SMSF: When a member has a terminal medical condition
When an SMSF member is diagnosed with a terminal medical condition, it is not only devastating news to them but also to those close to them. With perhaps little time left, planning for their loved ones is usually paramount.
Let’s take Gary for example. Gary is the sole member of the Miller Superannuation Fund (“Fund”) which was established in 2000. He is also the sole director of Miller Pty Ltd (“Trustee”) which acts as the trustee of the Fund. Recently Gary was diagnosed with stage 4 pancreatic cancer and his chances of surviving are slim. He now needs to get his SMSF affairs in order to make sure a loved one gets his SMSF benefits.
As the Fund was established a long time ago and its deed has never been amended, it is recommended to have the deed reviewed and updated to be compliant to the current legislation. The deed should be updated to contain important provisions such as allowing a member who has terminal medical condition to be entitled to their SMSF benefits and authorising the Trustee to provide the benefits either as a lump sum or pension, reversionary or non-reversionary.

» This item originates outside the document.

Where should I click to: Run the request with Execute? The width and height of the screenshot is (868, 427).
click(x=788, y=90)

If all of Gary’s SMSF benefits are in the accumulation phase, he can execute a binding death benefit nomination (if he has not already prepared a binding death benefit nomination or a nomination he has executed had already lapsed – not common for an SMSF but possible nonetheless) and nominate his wife, Hilary, to receive all or part of them.
He can also nominate his legal estate to receive all or part of his SMSF benefits after he passes away if he intends for his executor to distribute his SMSF benefits in accordance with his will to relatives such as adult children, grandchildren or nephews and nieces who would either need to pay tax on the taxable component of the benefit received or not be able to receive those benefits directly from the Fund by virtue of not being his dependants.

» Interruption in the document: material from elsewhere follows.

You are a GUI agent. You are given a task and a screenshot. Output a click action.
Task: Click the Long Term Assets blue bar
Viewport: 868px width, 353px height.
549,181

As Gary has a terminal medical condition, he becomes eligible to access his SMSF benefits. To access these benefits, Gary must submit to the Trustee a certification from two (2) registered medical practitioners (where at least one of them is a specialist practicing in an area related to the terminal illness) that he is likely to die from his illness within 24 months from the date of certification.
Once the Trustee is satisfied of Gary’s terminal medical condition, Gary can access his SMSF benefits and has the following options:
a) He could withdraw all his SMSF benefits as a lump sum tax free and spend it in any way he chooses such as to pay for his treatments for example. He would also have more freedom to give part of the lump sum to non-dependents such as grandchildren who would otherwise not be entitled to receive SMSF benefits directly from the Fund. This would be recommended if he wants to wind up the Fund and knows that his eligible beneficiaries won’t have the capacity to run the Fund after he passes away.
b) He can also commence a pension and make it reversionary to Hilary after he passes away. After Gary passes away, his SMSF benefits would continue to earn income and retain the benefits of a superannuation environment. It would be recommended if she is appointed as a director of the Trustee and admitted as a member of the Fund while Gary is still alive.
Depending on the ages of Gary and Hilary, and the amount of taxable component and tax-free component in Gary’s SMSF benefits, the reversionary pension will either be exempt from tax or concessionally taxed. More tax will be paid if both Gary and Hilary were under 60 years of age at Gary’s death and Gary had a significant taxable component in his SMSF benefits.
c) He can withdraw all his SMSF benefits as a lump sum tax free and make a non-concessional contribution of the same to the Fund provided he has not maxed out on his non-concessional contribution cap. Using this strategy, Gary will be able to increase the tax-free component and decrease the taxable component of his SMSF benefits and accordingly lessen the taxes to be paid on the reversionary pension.
If a member wishes to implement one of the options above, professional assistance should be sought to be sure that the selected option is appropriate and applicable to the member’s circumstances and that proper documentation is prepared.